And then there’s the separate question – why is it always the tribe’s sovereignty and jurisdiction in question?  From whence comes the South Dakota Governor’s authority?  I’m thinking South Dakota’s Constitution does not say “The Governor shall have the authority to govern outside the State’s territory as long as the governed are Indians.”  Or “The Governor shall have the authority keep any Indian tribe from protecting the health and safety of its members.”  If it did have some such a silly provision, how would that square with the revolutionary idea of “government by the governed”?  Perhaps I shouldn’t use the word “authority” at all; perhaps I should just say said good old-fashioned “power”.

Well, well, well.  A quick perusal of the South Dakota Constitution turns up this provision: “Second. That we, the people inhabiting the state of South Dakota, do agree and declare that we forever disclaim all right and title to the unappropriated public lands lying within the boundary of South Dakota, and to all lands lying within said limits owned or held by any Indian or Indian tribes;” (emphasis unnecessarily added)  In my adopted state of Wisconsin, the Legislature  challenged the Governor’s power to issue emergency orders to protect the health and safety of its citizens; I have a sneaking suspicion the South Dakota legislature won’t be challenging South Dakota’s governor for this particular infringement of the rights of CRST.

Tribes as State Political Subdivisions

So, why do State governors like Noems, blithely assume they govern Indian Country and all its occupants?  First, because the General Allotment Act has resulted in her non-Native citizens residing and owning substantial amounts of property in that territory.  More complexly, that Act has resulted in States governing private property owned by Natives themselves – even within Native reservations.  Second, Governor Noem assumes governance over Indian Country because 1) Native Nations (with rare exception) simply refuse to govern private property in their territories, even property belonging to their own citizens, and 2) because citizens of Native Nations, often with the support of Native leaders, file lawsuits arguing that they are citizens of her state and can vote in her state’s elections!

So, of course she thinks she governs them and their territory; they are her citizens, after all.  Their reservation is surrounded by the State and its private property is governed by the State.  Applying the Ginsburg test, the tribe and Bureau of Indian Affairs likely failed to reserve jurisdiction over such property.  And if she governs the two cornerstone prongs of sovereignty, with the tribe’s acquiescence or even consent, who is the real sovereignty there – South Dakota or the Cheyenne River Sioux Tribe?  So, the more important question might be not why state governors assume they govern, but why do tribes themselves abide State governance – seemingly condoning it?  Is it self-victimization borne of conquest and colonization and settlement?  Is it a failure to act and react positively with their own cultural worldviews?  A measure of both?

§ **RECORDED INFORMATION**
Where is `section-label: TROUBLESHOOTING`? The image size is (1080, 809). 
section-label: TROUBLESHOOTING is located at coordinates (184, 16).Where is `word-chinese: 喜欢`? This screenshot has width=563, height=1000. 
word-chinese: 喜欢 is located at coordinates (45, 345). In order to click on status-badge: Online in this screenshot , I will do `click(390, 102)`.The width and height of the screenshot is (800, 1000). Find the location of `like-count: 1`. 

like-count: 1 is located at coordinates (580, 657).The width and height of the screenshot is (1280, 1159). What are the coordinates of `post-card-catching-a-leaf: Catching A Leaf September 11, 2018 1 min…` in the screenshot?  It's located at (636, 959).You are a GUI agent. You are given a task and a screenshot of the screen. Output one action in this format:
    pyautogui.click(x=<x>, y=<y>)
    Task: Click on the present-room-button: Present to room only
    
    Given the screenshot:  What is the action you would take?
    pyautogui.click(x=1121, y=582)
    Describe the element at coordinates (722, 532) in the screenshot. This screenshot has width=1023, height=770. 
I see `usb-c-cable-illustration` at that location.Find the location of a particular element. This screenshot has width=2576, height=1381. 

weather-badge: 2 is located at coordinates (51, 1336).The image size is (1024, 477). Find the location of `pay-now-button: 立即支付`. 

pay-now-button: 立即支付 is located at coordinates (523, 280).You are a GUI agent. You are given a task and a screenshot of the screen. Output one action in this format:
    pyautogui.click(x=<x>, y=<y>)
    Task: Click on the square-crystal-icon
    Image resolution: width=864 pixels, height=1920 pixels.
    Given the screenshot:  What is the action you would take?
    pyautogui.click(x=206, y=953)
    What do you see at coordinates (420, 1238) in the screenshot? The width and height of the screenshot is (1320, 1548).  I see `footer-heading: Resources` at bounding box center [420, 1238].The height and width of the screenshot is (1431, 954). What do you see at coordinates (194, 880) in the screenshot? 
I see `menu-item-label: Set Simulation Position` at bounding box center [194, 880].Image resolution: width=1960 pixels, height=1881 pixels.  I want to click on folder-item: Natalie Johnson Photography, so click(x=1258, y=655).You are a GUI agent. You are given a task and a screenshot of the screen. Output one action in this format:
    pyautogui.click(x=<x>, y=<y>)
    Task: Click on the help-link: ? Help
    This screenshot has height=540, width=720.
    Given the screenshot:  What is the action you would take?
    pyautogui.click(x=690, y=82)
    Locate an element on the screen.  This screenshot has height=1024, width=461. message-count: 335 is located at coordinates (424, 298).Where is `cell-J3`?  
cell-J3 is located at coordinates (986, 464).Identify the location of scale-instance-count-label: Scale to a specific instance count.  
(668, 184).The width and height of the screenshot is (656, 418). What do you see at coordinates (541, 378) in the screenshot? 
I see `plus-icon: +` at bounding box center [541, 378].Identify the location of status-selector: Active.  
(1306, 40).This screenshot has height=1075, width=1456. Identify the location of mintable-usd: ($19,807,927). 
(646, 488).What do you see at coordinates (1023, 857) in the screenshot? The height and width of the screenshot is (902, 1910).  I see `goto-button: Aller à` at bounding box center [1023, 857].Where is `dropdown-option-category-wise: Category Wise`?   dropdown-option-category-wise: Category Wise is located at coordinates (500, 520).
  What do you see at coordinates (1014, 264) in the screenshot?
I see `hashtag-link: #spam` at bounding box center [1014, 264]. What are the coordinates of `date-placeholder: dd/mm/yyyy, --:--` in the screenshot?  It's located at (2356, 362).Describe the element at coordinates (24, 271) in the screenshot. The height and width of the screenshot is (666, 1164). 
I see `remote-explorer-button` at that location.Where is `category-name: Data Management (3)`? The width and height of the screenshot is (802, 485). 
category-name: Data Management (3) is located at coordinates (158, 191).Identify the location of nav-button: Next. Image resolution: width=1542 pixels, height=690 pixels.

§ **PROBLEMS TO SOLVE**
1 – In two sentences, summarize the passage on tribal sovereignty.
2 – Duplicate the passage on tribal sovereignty between "Well, well, well.  A" and "rights of CRST.", inclusive.

§ **ANSWERS FOR THE EXERCISE**
1 – The passage questions where the South Dakota governor gets authority over the Cheyenne River Sioux Tribe, noting that the state's own constitution disclaims all right and title to lands owned or held by any Indian or Indian tribes. It argues that governors assume they govern Indian Country because of the General Allotment Act, tribes' refusal to govern private property, and Native citizens claiming to be state citizens, and it asks why tribes themselves abide state governance.

2 –
Well, well, well.  A quick perusal of the South Dakota Constitution turns up this provision: “Second. That we, the people inhabiting the state of South Dakota, do agree and declare that we forever disclaim all right and title to the unappropriated public lands lying within the boundary of South Dakota, and to all lands lying within said limits owned or held by any Indian or Indian tribes;” (emphasis unnecessarily added)  In my adopted state of Wisconsin, the Legislature  challenged the Governor’s power to issue emergency orders to protect the health and safety of its citizens; I have a sneaking suspicion the South Dakota legislature won’t be challenging South Dakota’s governor for this particular infringement of the rights of CRST.